La contextualisation à l’heure du « Subprime Attention Crisis »

Depuis quelques jours, les réseaux sociaux professionnels relaient le livre choc  » Subprime Attention Crisis » de Tim Hwang, un ancien Googler. Sans être une véritable surprise, les annonceurs et les agences ont depuis longtemps constaté, de manière souvent empirique, la faiblesse de l’impact des datas utilisateur sur leur ROI. Un ciblage qui se dit toujours plus précis devant répondre à une soi-disant demande des annonceurs a fait la fortune des GAFA. La supercherie est bien rodée et les croyances bien ancrées :

data sociodémographique = pertinence = amélioration du ROI

Ainsi une campagne qui ne fonctionnerait pas ne serait pas le fait du réseau, des emplacements choisis, du format publicitaire mis en œuvre, mais uniquement d’un ciblage mal pensé par l’annonceur lui-même. Ainsi, il suffit de vendre plus de données, plus cher, pour tromper tout le monde et cacher la triste réalité : un inventaire de mauvaise qualité, une absence totale de créativité, une approche brand safety toute relative et un pourcentage toujours plus fort d’impressions qui ne seront jamais vues.

Alors parler de contextualisation publicitaire dans un monde conduit par la donnée, est souvent vu comme une approche rétrograde d’un autre temps.
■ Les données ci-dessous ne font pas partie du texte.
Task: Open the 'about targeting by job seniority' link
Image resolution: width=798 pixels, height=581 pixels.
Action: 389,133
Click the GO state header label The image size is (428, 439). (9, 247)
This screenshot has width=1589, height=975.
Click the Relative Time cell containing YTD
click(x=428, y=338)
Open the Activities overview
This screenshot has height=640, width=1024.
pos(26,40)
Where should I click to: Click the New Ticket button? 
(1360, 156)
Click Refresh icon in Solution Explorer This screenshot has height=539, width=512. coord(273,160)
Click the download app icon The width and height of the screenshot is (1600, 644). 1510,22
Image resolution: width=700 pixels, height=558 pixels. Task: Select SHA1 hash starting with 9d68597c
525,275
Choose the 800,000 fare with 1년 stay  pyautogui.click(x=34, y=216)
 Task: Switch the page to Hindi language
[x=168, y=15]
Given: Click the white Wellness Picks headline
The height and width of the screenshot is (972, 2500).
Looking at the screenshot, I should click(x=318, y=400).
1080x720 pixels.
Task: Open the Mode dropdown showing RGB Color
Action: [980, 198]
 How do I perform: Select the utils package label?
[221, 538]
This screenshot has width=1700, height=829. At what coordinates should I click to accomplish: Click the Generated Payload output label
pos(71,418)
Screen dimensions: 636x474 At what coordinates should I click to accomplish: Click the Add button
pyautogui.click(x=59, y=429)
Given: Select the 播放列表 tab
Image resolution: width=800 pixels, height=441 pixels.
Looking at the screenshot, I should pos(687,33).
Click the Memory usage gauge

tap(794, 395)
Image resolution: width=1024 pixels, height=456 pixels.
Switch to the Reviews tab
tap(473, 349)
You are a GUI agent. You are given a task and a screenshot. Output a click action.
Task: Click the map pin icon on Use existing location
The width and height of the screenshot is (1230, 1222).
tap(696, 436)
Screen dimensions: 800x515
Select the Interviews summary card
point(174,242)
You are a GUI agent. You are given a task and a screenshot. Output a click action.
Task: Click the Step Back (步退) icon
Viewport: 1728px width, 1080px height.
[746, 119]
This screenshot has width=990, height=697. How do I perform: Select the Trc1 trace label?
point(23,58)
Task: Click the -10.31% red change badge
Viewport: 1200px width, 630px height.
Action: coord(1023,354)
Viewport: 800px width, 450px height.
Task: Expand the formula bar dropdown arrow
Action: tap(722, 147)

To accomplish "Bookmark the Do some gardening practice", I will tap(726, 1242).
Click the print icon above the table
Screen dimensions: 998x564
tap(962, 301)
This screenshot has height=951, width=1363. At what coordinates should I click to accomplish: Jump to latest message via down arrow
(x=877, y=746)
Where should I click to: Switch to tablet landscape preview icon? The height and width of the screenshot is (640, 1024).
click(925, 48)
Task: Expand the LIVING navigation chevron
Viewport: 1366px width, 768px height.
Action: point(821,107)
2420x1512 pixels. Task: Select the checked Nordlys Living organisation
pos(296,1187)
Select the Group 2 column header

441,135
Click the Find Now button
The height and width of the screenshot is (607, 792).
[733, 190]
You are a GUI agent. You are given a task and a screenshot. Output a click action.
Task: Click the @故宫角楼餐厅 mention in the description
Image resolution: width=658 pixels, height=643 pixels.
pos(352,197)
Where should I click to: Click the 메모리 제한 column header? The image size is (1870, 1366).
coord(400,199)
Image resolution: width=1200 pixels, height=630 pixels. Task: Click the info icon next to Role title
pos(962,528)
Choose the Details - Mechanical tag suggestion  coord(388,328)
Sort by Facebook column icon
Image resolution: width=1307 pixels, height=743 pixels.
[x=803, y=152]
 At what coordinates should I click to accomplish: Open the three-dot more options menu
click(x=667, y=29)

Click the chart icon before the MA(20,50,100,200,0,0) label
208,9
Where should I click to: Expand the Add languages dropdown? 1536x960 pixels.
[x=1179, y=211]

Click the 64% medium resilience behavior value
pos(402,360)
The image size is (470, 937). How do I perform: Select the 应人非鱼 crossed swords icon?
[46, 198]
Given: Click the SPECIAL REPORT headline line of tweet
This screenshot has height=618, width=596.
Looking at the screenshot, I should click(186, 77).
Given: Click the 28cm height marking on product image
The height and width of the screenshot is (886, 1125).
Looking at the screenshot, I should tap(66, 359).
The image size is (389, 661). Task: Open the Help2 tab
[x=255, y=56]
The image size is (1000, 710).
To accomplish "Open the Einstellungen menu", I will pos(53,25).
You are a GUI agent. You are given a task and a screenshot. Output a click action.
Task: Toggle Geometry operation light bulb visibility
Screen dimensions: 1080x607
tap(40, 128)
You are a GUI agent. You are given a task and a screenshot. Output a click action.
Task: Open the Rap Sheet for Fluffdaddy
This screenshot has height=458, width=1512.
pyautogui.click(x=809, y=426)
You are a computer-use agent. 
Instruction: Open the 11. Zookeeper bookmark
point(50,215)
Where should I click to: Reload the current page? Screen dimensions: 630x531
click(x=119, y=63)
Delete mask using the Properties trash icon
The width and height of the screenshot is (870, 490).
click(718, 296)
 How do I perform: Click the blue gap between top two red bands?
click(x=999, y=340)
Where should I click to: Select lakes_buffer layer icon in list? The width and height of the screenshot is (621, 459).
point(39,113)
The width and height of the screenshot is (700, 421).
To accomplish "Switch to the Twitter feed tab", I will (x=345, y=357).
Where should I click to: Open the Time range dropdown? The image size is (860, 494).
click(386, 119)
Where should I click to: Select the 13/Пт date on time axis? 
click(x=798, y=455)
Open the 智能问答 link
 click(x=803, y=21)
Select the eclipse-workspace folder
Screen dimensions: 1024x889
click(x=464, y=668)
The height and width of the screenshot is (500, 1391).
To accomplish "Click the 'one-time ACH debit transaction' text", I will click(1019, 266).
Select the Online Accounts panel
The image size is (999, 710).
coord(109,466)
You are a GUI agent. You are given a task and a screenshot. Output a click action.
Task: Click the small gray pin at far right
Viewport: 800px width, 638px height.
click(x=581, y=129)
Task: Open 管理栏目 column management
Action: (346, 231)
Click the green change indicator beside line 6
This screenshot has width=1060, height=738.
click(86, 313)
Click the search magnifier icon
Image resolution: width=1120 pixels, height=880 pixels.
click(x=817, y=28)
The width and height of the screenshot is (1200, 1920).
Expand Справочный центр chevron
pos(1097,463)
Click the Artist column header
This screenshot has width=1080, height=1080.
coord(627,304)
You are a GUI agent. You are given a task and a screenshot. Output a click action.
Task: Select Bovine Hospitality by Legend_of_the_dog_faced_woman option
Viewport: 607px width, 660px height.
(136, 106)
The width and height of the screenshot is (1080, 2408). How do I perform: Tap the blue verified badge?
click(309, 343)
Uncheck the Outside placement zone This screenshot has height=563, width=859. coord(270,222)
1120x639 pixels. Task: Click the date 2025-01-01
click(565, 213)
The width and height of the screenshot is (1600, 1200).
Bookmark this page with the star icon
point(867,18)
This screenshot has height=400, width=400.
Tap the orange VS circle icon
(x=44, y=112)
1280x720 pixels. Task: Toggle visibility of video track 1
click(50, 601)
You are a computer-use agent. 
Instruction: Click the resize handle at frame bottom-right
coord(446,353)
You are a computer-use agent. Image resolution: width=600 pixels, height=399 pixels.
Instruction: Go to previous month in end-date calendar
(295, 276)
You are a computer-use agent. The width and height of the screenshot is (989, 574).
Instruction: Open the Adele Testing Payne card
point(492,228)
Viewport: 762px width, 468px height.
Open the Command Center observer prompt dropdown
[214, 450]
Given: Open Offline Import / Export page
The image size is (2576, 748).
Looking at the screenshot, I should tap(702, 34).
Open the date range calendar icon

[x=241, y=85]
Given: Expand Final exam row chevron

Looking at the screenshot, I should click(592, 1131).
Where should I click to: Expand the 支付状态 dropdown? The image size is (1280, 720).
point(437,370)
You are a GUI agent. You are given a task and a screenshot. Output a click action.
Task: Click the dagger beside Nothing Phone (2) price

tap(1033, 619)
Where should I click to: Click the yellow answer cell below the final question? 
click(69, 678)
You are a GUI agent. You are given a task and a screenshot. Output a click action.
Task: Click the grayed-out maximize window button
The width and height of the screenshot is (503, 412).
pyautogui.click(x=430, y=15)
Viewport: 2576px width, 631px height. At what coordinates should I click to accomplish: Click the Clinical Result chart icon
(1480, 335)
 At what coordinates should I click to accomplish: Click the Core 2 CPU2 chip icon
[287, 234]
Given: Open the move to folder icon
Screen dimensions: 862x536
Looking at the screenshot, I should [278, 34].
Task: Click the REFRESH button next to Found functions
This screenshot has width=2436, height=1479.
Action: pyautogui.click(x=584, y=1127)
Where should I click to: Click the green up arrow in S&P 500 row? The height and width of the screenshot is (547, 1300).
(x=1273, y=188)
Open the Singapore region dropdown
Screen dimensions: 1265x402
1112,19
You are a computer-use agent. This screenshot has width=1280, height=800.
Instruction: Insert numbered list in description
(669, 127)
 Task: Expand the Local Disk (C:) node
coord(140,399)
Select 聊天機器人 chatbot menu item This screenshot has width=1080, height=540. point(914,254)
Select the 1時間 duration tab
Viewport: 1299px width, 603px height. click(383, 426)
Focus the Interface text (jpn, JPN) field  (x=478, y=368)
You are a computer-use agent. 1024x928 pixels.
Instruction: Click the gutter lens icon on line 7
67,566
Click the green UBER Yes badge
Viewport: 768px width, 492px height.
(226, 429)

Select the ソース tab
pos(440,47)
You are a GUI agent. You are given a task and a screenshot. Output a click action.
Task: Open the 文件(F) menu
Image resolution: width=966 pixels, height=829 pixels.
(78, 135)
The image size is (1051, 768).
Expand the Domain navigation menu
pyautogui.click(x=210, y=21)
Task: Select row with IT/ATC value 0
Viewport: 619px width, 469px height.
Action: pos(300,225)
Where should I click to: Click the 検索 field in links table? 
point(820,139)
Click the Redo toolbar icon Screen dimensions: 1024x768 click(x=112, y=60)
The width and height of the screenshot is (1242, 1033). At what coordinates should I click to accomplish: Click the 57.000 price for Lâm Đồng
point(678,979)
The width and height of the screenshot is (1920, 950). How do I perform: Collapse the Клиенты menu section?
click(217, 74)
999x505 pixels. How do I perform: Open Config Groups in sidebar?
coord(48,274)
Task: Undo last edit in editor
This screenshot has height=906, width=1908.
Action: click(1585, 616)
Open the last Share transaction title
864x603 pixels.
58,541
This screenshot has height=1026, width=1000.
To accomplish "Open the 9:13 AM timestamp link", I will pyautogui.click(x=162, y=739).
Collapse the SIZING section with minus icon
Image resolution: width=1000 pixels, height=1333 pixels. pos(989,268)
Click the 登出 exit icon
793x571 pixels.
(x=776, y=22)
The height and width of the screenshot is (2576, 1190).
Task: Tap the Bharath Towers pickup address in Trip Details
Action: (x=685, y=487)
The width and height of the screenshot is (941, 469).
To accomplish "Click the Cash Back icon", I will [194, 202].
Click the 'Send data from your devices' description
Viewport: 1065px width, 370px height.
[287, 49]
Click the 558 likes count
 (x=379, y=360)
Mais la réalité est toute autre, on doit réapprendre à respecter l’internaute, on doit surtout lui foutre la paix. Si cette course à la data qui a des faux airs de Big Brother d’Orwel n’avait pas eu lieu, on aurait été épargné par le fléau du cookie-concent et les affres du RGPD ! Tout ça pour des bribes d’informations très souvent inutiles, qui n’ont que peu d’impact sur l’acte d’achat ou l’engagement des clients / utilisateurs.

Par contre, on doit imaginer des publicités plus user friendly, créer des inventaires brand safety par nature, comme ceux des sites de presse traditionnel (le réseau des 47 sites de la Presse Quotidienne Régionale géré par 366 par exemple). Inventer les outils d’analyse lexicale de demain, exploiter les technologies de machine learning, afin d’affiner toujours plus la contextualisation des publicités. Tout ceci nous permettra de sortir par le haut et de redonner à la publicité ses lettres de noblesse.